Inzwischen erforderte die Lage an der Durchbruchsfront in Galizien neue
Entschlüsse. Der russische Widerstand hatte sich durch die
Heranführung von Divisionen nicht angegriffener Fronten zusehends
verstärkt, die Operation schien ins Stocken zu geraten. Unabgeschlossen
konnte die Lage nicht bleiben. Sollte die Bewegung wieder in Fluß
kommen, so mußten frische Kräfte herangeführt werden. Das
bedeutete, da
österreichisch-ungarische Truppen nicht verfügbar waren, für
den deutschen Westen zwar eine starke Herabsetzung der Heeresreserven, die
nach Abweisung der feindlichen Angriffe aber allenfalls entbehrlich schienen. Nur
die 11. Armee und der rechte Flügel der k. u. k. 4. Armee
hatten den San erreicht; der nördliche Teil der k. u. k. 4.
Armee lag fest, nördlich der Weichsel wurden die verbündeten
Armeen sogar durch russische Gegenangriffe in Schach gehalten; die
k. u. k. 3. Armee, ebenso wie ihre rechten
Karpathen-Nachbarn, kamen nicht mehr vorwärts, so daß
Generaloberst v.
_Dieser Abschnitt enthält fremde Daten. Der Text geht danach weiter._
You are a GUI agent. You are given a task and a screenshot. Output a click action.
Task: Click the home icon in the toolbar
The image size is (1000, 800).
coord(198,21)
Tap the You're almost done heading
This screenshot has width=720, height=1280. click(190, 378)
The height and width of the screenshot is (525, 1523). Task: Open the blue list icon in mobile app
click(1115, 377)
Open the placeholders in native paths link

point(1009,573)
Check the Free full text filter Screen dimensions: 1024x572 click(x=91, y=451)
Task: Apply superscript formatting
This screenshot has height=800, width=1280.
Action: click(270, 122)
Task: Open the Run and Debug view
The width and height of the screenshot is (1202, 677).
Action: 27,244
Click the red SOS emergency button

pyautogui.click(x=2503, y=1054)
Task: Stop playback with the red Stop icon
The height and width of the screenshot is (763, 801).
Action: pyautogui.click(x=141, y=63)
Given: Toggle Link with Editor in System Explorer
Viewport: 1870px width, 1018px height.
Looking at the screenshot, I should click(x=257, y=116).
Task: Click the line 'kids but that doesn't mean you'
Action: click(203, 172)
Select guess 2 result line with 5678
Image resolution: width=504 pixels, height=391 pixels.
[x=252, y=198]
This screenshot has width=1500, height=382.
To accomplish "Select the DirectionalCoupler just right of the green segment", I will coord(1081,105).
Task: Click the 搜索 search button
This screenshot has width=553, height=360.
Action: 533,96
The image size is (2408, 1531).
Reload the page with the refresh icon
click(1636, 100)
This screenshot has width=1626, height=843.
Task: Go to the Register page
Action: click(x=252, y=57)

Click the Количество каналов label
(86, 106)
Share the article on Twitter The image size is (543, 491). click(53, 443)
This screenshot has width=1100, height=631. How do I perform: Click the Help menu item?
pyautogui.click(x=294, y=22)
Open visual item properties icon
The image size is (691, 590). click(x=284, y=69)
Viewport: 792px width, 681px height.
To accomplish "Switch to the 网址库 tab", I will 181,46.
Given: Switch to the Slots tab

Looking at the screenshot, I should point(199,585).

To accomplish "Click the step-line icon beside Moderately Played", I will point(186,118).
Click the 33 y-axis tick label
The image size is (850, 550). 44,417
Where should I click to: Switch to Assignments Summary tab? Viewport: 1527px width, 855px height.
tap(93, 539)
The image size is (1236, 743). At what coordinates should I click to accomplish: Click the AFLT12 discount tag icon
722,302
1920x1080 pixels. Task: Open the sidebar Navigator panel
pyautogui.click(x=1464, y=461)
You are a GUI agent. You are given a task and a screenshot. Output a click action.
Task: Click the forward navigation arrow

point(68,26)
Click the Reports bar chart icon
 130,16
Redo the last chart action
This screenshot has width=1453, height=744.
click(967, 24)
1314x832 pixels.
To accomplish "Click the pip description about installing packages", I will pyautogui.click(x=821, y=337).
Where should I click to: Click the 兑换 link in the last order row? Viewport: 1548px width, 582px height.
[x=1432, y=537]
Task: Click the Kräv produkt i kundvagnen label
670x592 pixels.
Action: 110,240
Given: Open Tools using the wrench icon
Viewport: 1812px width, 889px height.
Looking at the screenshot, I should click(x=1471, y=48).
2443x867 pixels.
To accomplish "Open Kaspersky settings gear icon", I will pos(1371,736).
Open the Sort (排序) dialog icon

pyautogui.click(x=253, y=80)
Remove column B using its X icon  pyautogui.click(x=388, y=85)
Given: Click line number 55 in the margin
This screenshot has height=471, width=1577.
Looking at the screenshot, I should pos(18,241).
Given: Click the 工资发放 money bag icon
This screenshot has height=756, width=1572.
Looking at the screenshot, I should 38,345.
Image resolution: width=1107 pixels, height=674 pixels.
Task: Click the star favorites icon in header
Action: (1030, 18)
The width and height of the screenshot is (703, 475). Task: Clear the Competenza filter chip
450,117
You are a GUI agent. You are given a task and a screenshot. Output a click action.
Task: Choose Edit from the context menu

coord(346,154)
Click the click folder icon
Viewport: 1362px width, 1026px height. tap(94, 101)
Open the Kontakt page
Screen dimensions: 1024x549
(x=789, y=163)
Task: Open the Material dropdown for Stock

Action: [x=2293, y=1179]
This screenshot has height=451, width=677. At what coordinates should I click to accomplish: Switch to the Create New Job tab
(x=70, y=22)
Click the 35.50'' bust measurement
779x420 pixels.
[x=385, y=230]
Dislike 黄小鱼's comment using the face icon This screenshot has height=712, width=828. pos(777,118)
Mackensen Befehl erhielt, durch Vorstoß in
südöstlicher Richtung den Nachbararmeen rechts das Vorkommen zu
erleichtern. Am 24. Mai, dem Tage der italienischen Kriegserklärung,
gelang ihm bei Radymno der Durchbruch, der aber den erhofften Erfolg auch
noch nicht brachte. Kostbare Zeit war schon verstrichen, der Mangel an Reserven
machte sich fühlbar; die tapferen Durchbruchsdivisionen konnten nicht
dauernd gegen frische russische Divisionen aufkommen. Der Oberbefehlshaber Ost
erklärte sich nicht imstande, die
Armee-Abteilung Woyrsch mit drei bis vier Divisionen der Ostfront zu
verstärken, um den Gegner zu werfen, zur Weichsel durchzudringen, mit
dem Feinde zusammen das rechte
Weichsel-Ufer zu gewinnen und damit die Russen zum Aufgeben der
San-Linie zu zwingen. Er meldete, daß er für diese an sich
aussichtsreiche Operation keine Kräfte verfügbar habe, da erhebliche
Abgaben nach dem eigenen linken Flügel notwendig geworden
wären.
So schwierig die Lage im Westen war, wo sich bei Loos und der
Loretto-Höhe ernste Kämpfe entwickelt hatten, sah sich nun die
Oberste Heeresleitung doch gezwungen, weitere Heeresreserven des
Westkriegsschauplatzes heranzuziehen, um die
Gorlice-Operation zum Abschluß zu bringen. Przemysl war mit
Unterstützung der 11. Armee von Verbänden der 3.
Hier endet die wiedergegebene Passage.